The reason for this is that salt damages the stomach lining and causes lesions which, if allowed to develop, can become stomach cancer. In addition, infection with Helicobacter pylori can also damage the stomach lining and cause stomach cancer, and if you eat too much salt at the same time, it can make the stomach’s condition even worse.

High Sodium Foods Aren’t Always Salty

An important, and healthy, way to reduce sodium intake in your diet is to eat less processed foods.

A survey conducted in the United States found that most of the salt people consume comes from commercially processed foods, not from salt added during cooking at home.
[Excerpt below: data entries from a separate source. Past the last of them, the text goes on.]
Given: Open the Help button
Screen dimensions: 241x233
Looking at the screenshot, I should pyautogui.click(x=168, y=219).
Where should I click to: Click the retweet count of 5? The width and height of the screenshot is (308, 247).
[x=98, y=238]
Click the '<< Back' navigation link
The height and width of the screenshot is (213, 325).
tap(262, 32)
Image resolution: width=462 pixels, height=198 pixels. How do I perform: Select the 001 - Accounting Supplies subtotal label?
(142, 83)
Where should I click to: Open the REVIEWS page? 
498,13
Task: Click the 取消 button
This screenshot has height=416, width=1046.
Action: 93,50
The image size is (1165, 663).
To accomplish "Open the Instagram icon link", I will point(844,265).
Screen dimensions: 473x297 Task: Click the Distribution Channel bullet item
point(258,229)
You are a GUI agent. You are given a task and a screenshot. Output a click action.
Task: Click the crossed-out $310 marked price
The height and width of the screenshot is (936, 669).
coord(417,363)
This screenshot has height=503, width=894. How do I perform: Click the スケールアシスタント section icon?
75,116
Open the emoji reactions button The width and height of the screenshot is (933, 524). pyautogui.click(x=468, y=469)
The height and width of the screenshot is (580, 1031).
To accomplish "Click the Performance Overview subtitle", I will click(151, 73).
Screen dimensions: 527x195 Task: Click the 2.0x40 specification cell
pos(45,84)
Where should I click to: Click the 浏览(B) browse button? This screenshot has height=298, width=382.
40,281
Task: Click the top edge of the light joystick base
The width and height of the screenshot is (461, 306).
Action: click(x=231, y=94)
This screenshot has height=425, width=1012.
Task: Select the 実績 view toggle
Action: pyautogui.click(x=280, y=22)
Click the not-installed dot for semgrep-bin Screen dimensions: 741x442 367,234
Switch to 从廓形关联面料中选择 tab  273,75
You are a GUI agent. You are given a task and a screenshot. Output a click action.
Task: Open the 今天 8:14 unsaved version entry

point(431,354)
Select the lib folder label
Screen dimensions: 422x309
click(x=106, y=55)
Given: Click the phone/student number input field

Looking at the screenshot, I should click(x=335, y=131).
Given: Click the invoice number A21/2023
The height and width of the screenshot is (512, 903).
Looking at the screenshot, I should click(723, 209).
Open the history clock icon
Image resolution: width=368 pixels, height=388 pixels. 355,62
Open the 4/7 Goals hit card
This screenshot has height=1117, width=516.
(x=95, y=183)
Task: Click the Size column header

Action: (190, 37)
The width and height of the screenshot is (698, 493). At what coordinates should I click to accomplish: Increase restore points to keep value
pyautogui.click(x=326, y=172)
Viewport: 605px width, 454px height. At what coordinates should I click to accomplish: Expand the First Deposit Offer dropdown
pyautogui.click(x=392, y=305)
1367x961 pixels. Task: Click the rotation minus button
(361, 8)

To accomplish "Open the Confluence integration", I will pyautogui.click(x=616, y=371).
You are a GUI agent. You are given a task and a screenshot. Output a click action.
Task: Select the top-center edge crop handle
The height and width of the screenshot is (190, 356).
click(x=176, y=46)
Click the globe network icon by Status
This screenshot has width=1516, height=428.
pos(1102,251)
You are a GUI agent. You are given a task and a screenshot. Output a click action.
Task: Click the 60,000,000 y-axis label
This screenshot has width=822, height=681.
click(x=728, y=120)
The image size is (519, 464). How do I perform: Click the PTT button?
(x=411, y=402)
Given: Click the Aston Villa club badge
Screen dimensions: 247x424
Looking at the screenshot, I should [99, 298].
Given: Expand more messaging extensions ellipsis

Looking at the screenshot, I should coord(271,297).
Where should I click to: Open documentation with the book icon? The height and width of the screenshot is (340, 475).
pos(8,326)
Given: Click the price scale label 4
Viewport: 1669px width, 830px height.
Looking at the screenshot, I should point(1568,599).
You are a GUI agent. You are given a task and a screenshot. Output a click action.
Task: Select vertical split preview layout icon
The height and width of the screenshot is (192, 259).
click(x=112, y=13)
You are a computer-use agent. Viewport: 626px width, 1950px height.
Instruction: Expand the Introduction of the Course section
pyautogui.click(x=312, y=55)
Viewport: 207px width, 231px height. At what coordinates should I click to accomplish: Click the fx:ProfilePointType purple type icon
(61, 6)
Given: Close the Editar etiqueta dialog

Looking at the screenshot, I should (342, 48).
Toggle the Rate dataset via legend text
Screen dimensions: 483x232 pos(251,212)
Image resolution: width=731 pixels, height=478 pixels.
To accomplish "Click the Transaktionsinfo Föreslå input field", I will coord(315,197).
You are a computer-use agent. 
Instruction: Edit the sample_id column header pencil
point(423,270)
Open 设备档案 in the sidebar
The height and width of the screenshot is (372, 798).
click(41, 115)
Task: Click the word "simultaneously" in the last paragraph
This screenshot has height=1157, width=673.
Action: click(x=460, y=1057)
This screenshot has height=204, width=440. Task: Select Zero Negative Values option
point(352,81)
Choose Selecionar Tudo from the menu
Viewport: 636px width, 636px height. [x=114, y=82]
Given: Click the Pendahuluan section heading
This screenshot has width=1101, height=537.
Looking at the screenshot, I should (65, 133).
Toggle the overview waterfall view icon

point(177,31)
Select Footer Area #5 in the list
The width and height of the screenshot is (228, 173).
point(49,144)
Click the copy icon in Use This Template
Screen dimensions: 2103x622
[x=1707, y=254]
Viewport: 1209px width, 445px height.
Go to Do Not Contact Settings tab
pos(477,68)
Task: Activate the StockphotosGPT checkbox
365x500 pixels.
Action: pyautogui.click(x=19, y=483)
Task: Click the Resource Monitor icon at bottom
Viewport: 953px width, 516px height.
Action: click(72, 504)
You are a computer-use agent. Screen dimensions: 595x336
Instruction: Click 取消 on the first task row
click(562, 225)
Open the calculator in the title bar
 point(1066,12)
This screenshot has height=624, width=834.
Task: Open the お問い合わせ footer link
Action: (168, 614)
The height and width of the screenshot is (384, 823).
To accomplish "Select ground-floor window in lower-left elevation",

Common processed foods that are high in sodium include ham, bacon, hot dogs, sausages, smoked meats, meat jerky, hot pot ingredients, pickled foods, noodles, canned foods, and chips.

Many foods that do not look salty can also be dangerous. For example, sweet and sour candied fruits and dried fruits are actually foods with high sodium content. Baked goods such as bread, cakes, and cookies can also have high sodium content, with many things added during the production process.

To avoid accidentally consuming processed foods with high sodium content, you can pay attention to the nutrition label on the packaging. According to Cynthia Chen, foods with sodium content greater than 600 mg per 100 g or 100 ml are considered high-sodium foods.

In addition to processed foods, some freshly cooked foods in restaurants are also high in sodium, including pizzas, tacos, marinated foods, barbecued meats, hot pots, risottos, and certain soups.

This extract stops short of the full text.